Seasonal Depression

A seasonal affective disorder, short SAD, is a type of depression that usually occurs in specific seasons with symptoms lasting about 4-5 months.

Most of the time, people affected start feeling the symptoms in the late fall or early winter until they go away in spring or summer, that’s why SAD is often referred to as winter depression. 

However, some people experience it the other way around. 

SAD is oftentimes related to changes in daylight hours, among others because the decrease in sunlight can result in a drop in serotonin, a brain chemical that affects our mood. 

In our next reel about this topic, we will tell you more about the symptoms of SAD. But if you already feel like this is something that you experience you can talk to our professionals at 

Symptoms of a seasonal affective disorder: 

  • A persistent low mood 
  • A loss of interest or pleasure in everyday activities 
  • You feel easily irritated 
  • You experience feelings of despair, guilt and worthlessness
  • There is a lack of energy and you might experience changes in your sleeping pattern
  • You could have concentration difficulties 
  • You withdraw yourself from social activities

These symptoms become a serious problem when they are severe and have a significant negative impact on your day-to-day life. 

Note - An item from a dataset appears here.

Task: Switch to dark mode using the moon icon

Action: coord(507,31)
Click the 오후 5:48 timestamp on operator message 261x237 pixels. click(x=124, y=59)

How to cope with seasonal depression 

If you suffer from symptoms of seasonal depression, here are eight things that might help you to feel better.

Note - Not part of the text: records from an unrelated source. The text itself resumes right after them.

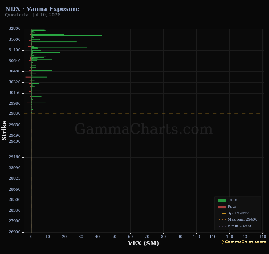Click the Strike y-axis title

4,131
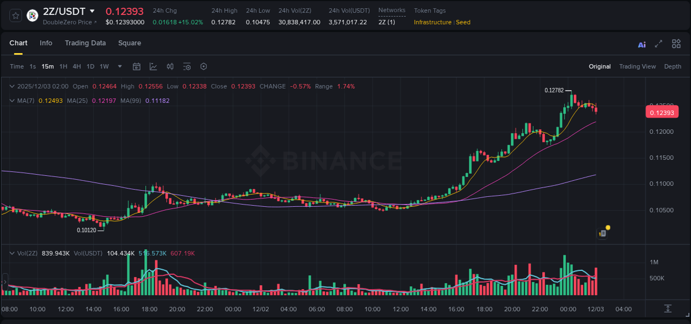This screenshot has width=691, height=324.
Task: Toggle the favorite star next to 2Z/USDT
Action: [x=15, y=15]
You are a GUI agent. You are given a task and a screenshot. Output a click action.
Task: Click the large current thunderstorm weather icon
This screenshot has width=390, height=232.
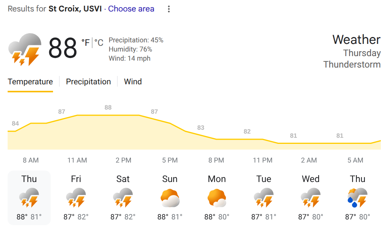pos(25,49)
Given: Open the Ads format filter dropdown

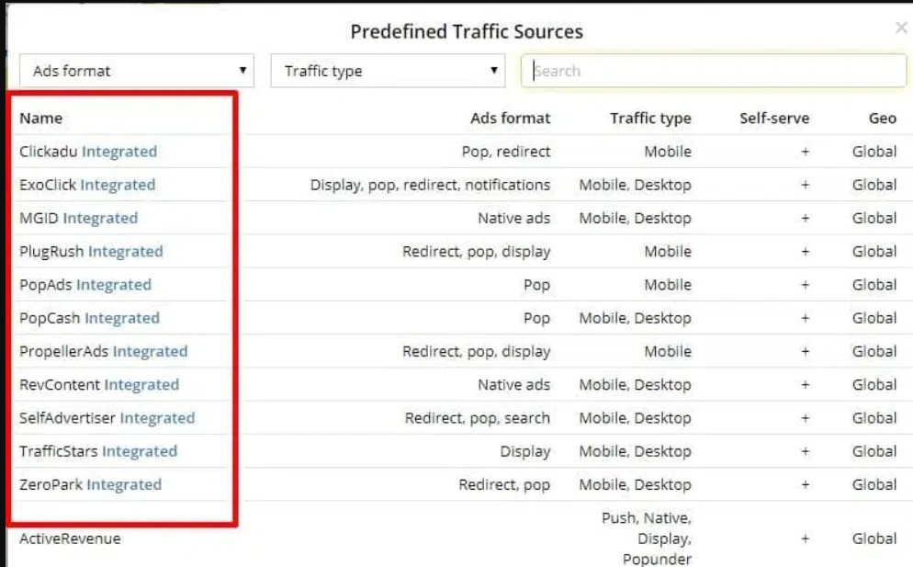Looking at the screenshot, I should coord(134,71).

  1. Try to go out as much as possible to catch natural sunlight.
  2. Exercise regularly.
  3. Practice stress management, like relaxation techniques.
  4. Make an effort to socialize. It might be hard to pull yourself up to go out with people but it can lift your mood.
  5. Go to bed early to get enough sleep. 
  6. Make healthy food choices. Eat food that gives you more energy.
  7. Don’t turn to alcohol or drugs for relief.
  8. Talk about it. Either with friends or family or with a professional.